SELECTED TEXT:
# # #
Incomplete LU and Cholesky Preconditioned Iterative Methods
Type: Guide Tags: NVIDIA, CUDA, cuSPARSE, cuBLAS, iterative solvers, preconditioning, HPC Related: cuSPARSE, cuBLAS, cuSOLVER, AmgX, NVIDIA-CUDA, NVIDIA-Deep-Learning-Performance Sources: https://docs.nvidia.com/cuda/incomplete-lu-cholesky/index.html Last Updated: 2026-04-29
Summary
NVIDIA’s Incomplete-LU and Cholesky Preconditioned Iterative Methods whitepaper explains how to use cuSPARSE and cuBLAS for GPU-accelerated preconditioned iterative solvers. It focuses on sparse linear systems and Krylov methods such as BiCGStab and Conjugate Gradient.
# # #
DATA EXTRACT:
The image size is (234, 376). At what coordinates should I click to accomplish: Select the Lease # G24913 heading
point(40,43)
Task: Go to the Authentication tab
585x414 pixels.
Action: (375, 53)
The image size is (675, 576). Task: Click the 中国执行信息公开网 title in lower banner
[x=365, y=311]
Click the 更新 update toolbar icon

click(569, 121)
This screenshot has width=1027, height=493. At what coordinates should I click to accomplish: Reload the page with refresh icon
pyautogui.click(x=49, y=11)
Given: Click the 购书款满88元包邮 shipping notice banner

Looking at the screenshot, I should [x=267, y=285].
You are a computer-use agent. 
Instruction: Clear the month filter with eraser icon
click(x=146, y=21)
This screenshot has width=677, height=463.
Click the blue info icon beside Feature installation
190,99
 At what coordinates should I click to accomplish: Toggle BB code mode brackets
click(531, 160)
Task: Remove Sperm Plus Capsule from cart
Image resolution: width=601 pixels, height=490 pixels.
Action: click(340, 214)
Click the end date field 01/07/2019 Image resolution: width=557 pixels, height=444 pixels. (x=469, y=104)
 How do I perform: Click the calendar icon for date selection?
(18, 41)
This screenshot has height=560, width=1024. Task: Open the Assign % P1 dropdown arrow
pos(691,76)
# # #
ACTIVITY:
Continue the guide on incomplete LU and Cholesky preconditioned iterative methods, starting after its last sentence.

RESPONSE BELOW:
Detail
The whitepaper addresses large sparse linear systems from computational mechanics, atmospheric modeling, geophysics, biology, circuit simulation, and other scientific computing domains. It describes using sparse matrix-vector multiplication and sparse triangular solve in cuSPARSE, with dense/vector operations in cuBLAS, to accelerate iterative methods.
This is a guide page rather than a library page: the canonical library pages remain cuSPARSE, cuBLAS, cuSOLVER, and AmgX.
Connections
- cuSPARSE - sparse matrix-vector multiplication and triangular solve primitives.
- cuBLAS - vector and dense operations used inside iterative methods.
- cuSOLVER - broader solver library for dense and sparse systems.
- AmgX - GPU-accelerated algebraic multigrid and Krylov solver library.
- NVIDIA-CUDA - CUDA parallel programming model underlying the implementation.
Source Excerpts
- NVIDIA’s whitepaper focuses on incomplete-LU and Cholesky preconditioning for iterative methods using cuSPARSE and cuBLAS.